# SELECTED EXCERPT
══════════════════════════════
The fact that Google hides so much click data in Search Console has aroused plenty of suspicion. But could it actually be doing an OK job in terms of presenting data that’s useful? We took a look at over 560,000 URLs across our client base to find out.
Data quality is a problem for most marketing channels, but the world of SEO has a few challenges that are particularly frustrating. The issue of hidden clicks in Google Search Console is definitely one of these, and this was recently brought back into the spotlight in this enlightening article by Ahrefs’ Patrick Stox.
Most SEOs consider GSC their source of truth. Do you trust the data to be accurate?
We ran a study and across 146,741 websites and nearly 9 billion total clicks. Almost half of the clicks go to terms they don't show you.https://t.co/0BF0vsMzYW
— Patrick Stox (@patrickstox) June 24, 2022
Here, he reports that after a month of pulling data from more than 146k websites and nearly nine billion clicks, GSC only attributed 46% of those clicks to actual keywords. The rest of the keywords were hidden.
But what exactly does this mean, and what -most importantly – does it tell us about the way Google chooses to show us the information it collects ? Let’s take a closer look.
This isn’t a new issue. It’s been common knowledge that GSC tends to obfuscate a good chunk of the data relating to keywords and which ones are actually resulting in clicks to any given website. What’s really surprising to most people though is just how much is hidden, and how much it varies for different websites for no apparent reason.
In his article, Stox talks about how wide the range of missing data can be for various sites – 90% missing for a site with 100 million clicks, and 2% missing for one with 63 million – and on the whole, we’ve found the same:
In the visualisation above – created by our in-house Data Scientist Dr. Joshua Prettyman – each box plot represents a Blink client and the range in which their missing keyword data stretches. The bottom of the whisker (as they’re known) illustrates the minimum amount of missing data, while the top is the maximum.
As you can see, for some clients this range is huge, and it tends to go up or down month by month. In this example we can see that for this client the lowest month saw around 18% of missing click data, and at its highest nearly 60%.
══════════════════════════════
# DATASET ROWS
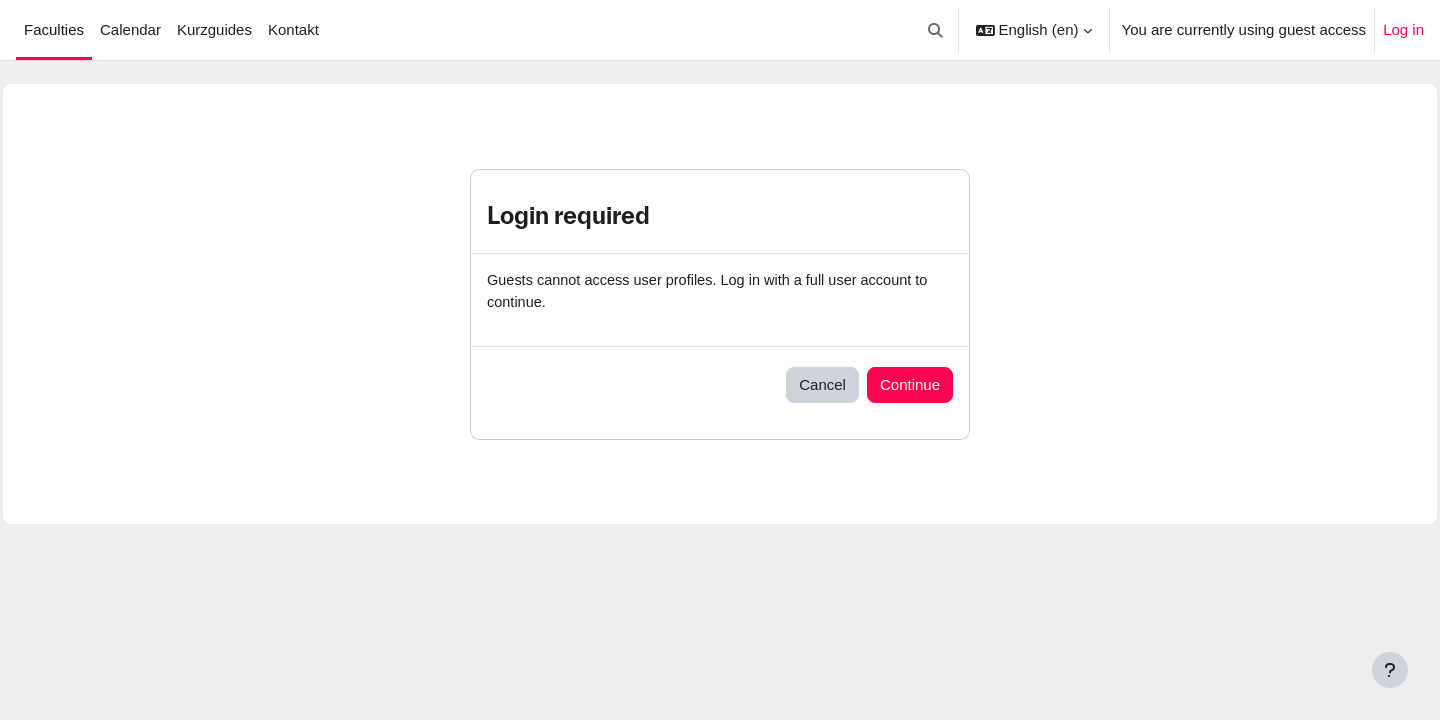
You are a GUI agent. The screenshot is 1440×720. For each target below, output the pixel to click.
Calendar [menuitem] (130, 29)
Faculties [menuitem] (54, 29)
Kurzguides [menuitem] (214, 29)
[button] (935, 30)
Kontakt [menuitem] (293, 29)
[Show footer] (1390, 670)
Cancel (822, 385)
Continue (910, 385)
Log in (1403, 29)
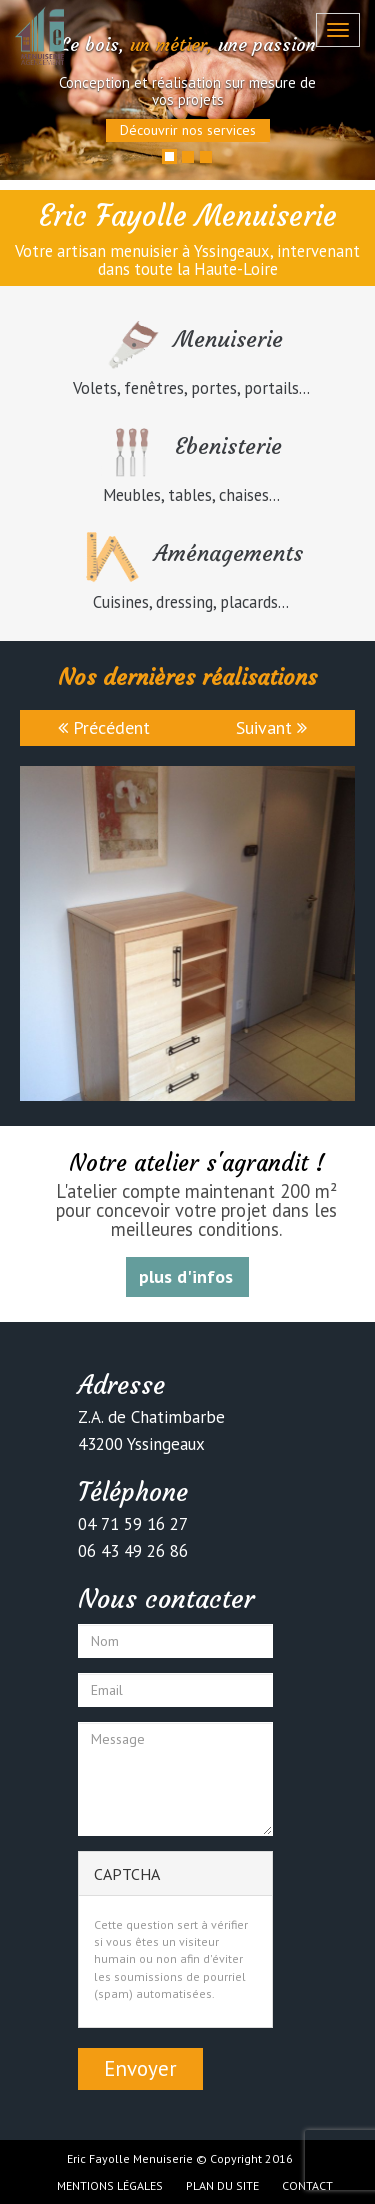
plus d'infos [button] (186, 1276)
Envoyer (140, 2068)
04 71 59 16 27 (133, 1524)
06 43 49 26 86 (133, 1551)
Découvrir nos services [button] (188, 130)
══════════════════════════════
# SET PROBLEM A
Please quote the Search Console article word for word, everything from "Data quality is" down to "keywords were hidden.".
# SET PROBLEM B
In the Search Console article, what percentage of clicks did GSC attribute to actual keywords in the Stox study?
Rely on the Search Console article alone.

# WRITTEN RESPONSE A
Data quality is a problem for most marketing channels, but the world of SEO has a few challenges that are particularly frustrating. The issue of hidden clicks in Google Search Console is definitely one of these, and this was recently brought back into the spotlight in this enlightening article by Ahrefs’ Patrick Stox.
Most SEOs consider GSC their source of truth. Do you trust the data to be accurate?
We ran a study and across 146,741 websites and nearly 9 billion total clicks. Almost half of the clicks go to terms they don't show you.https://t.co/0BF0vsMzYW
— Patrick Stox (@patrickstox) June 24, 2022
Here, he reports that after a month of pulling data from more than 146k websites and nearly nine billion clicks, GSC only attributed 46% of those clicks to actual keywords. The rest of the keywords were hidden.

# WRITTEN RESPONSE B
46%